> **Work to complete**: Please output exactly the run of lines that starts at the line with "Instruction: Click the Listings" and ends at the last line of the records below.

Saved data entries
[Start of section]
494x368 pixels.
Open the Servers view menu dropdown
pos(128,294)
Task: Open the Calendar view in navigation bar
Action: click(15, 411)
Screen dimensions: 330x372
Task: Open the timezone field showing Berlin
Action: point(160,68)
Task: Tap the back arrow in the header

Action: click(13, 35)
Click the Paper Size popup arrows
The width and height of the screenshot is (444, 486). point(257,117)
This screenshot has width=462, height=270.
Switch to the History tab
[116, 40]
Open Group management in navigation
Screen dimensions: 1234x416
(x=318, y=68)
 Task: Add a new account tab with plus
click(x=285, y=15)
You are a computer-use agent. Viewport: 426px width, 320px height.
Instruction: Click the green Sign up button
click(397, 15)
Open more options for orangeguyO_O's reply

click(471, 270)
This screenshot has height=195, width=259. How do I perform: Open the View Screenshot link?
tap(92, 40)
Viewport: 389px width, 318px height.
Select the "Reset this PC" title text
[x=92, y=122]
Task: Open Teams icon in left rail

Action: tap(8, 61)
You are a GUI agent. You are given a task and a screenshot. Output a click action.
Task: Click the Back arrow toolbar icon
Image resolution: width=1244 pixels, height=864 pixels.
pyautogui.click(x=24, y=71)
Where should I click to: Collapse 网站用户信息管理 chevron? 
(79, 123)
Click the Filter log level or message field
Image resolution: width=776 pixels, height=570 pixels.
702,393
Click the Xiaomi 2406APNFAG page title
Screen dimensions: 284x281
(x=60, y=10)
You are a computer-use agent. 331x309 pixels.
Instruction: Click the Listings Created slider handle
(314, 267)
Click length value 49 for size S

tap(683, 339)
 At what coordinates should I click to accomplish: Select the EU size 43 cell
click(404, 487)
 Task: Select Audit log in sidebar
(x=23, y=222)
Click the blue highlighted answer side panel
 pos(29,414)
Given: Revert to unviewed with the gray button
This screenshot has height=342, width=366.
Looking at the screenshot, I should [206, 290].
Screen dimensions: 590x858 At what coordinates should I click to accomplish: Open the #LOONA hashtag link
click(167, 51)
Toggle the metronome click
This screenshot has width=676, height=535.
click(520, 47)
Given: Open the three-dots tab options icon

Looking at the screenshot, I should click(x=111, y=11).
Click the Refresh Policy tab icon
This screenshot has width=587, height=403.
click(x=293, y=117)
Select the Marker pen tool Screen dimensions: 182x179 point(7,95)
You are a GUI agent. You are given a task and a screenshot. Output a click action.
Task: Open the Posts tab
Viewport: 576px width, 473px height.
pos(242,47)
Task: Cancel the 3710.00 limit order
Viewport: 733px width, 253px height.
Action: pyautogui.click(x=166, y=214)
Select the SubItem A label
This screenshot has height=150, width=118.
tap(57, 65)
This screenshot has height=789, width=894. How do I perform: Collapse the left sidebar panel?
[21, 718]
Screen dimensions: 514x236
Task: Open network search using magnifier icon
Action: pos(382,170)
[End of section]
> **Your solution**:
Instruction: Click the Listings Created slider handle
(314, 267)
Click length value 49 for size S

tap(683, 339)
 At what coordinates should I click to accomplish: Select the EU size 43 cell
click(404, 487)
 Task: Select Audit log in sidebar
(x=23, y=222)
Click the blue highlighted answer side panel
 pos(29,414)
Given: Revert to unviewed with the gray button
This screenshot has height=342, width=366.
Looking at the screenshot, I should [206, 290].
Screen dimensions: 590x858 At what coordinates should I click to accomplish: Open the #LOONA hashtag link
click(167, 51)
Toggle the metronome click
This screenshot has width=676, height=535.
click(520, 47)
Given: Open the three-dots tab options icon

Looking at the screenshot, I should click(x=111, y=11).
Click the Refresh Policy tab icon
This screenshot has width=587, height=403.
click(x=293, y=117)
Select the Marker pen tool Screen dimensions: 182x179 point(7,95)
You are a GUI agent. You are given a task and a screenshot. Output a click action.
Task: Open the Posts tab
Viewport: 576px width, 473px height.
pos(242,47)
Task: Cancel the 3710.00 limit order
Viewport: 733px width, 253px height.
Action: pyautogui.click(x=166, y=214)
Select the SubItem A label
This screenshot has height=150, width=118.
tap(57, 65)
This screenshot has height=789, width=894. How do I perform: Collapse the left sidebar panel?
[21, 718]
Screen dimensions: 514x236
Task: Open network search using magnifier icon
Action: pos(382,170)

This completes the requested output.